5-Methylfurfural
- Names: IUPAC name 5-Methylfuran-2-carbaldehyde

Identifiers
- CAS Number: 620-02-0;
- 3D model (JSmol): Interactive image;
- ChEBI: CHEBI:2091;
- ChEMBL: ChEMBL2230304;
- ChemSpider: 11600;
- ECHA InfoCard: 100.009.658
- EC Number: 210-622-6;
- KEGG: C11115;
- PubChem CID: 12097;
- UNII: 4482BZC72D;
- CompTox Dashboard (EPA): DTXSID1060714 ;

Properties
- Chemical formula: C_{6}H_{6}O_{2}
- Molar mass: 110.112 g·mol^{−1}
- Density: 1.098-1.108 g/mL (20 °C)
- Boiling point: 187 °C (369 °F; 460 K)
- Solubility in water: 3.3 g/100mL
- Hazards: GHS labelling:
- Pictograms: GHS07: Exclamation mark
- Signal word: Warning
- Hazard statements: H315, H319, H335
- Precautionary statements: P261, P264, P264+P265, P271, P280, P302+P352, P304+P340, P305+P351+P338, P319, P321, P332+P317, P337+P317, P362+P364, P403+P233, P405, P501

= 5-Methylfurfural =

Chemical compound

5-Methylfurfural is an organic compound with the formula C6H6O2. An aldehyde that is derived through various extractions and reductions from cellulose products, it has applications as a synthetic intermediate relevant to the fields of medicine, agriculture and cosmetics.
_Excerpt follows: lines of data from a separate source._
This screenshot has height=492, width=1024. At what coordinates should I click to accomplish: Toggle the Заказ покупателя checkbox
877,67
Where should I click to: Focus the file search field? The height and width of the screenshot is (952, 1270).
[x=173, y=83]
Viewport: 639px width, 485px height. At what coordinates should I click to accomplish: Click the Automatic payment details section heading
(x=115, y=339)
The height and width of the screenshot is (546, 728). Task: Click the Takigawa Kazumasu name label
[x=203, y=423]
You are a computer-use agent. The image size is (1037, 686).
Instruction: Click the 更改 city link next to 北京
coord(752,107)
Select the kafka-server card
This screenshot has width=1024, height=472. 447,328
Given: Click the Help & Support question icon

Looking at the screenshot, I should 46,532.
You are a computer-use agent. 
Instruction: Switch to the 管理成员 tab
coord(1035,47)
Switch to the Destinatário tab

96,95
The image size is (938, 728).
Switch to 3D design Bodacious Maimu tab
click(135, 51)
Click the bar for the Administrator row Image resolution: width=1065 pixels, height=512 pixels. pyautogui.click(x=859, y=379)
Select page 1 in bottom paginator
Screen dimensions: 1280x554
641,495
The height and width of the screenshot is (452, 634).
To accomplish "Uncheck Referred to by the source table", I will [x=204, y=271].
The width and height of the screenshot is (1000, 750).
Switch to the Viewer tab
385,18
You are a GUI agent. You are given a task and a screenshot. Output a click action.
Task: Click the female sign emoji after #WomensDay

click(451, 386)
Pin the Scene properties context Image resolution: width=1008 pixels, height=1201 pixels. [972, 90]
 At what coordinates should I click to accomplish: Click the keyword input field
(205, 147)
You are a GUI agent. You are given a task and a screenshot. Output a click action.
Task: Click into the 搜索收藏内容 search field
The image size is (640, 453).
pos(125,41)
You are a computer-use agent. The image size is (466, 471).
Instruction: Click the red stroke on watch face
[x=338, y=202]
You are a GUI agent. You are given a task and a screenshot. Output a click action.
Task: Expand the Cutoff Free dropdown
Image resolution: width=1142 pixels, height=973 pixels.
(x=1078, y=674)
It is a food additive, and has FEMA number 270s and JECFA number 745. Reduction of 5-methylfurfural gives the product 5-methylfurfuryl alcohol.

== Synthesis ==
The synthesis of 5-methylfurfural has been documented from as early as 1891. It was originally synthesized from rhamnose, but can be produced from the dehydration of sucrose and other cellulose products. Several synthetic pathways have been proposed from 5-hydroxymethylfurfural. The compound has been produced in the 21st century using the historical precursor of rhamnose with the aim to use it as a precursor to biogasoline.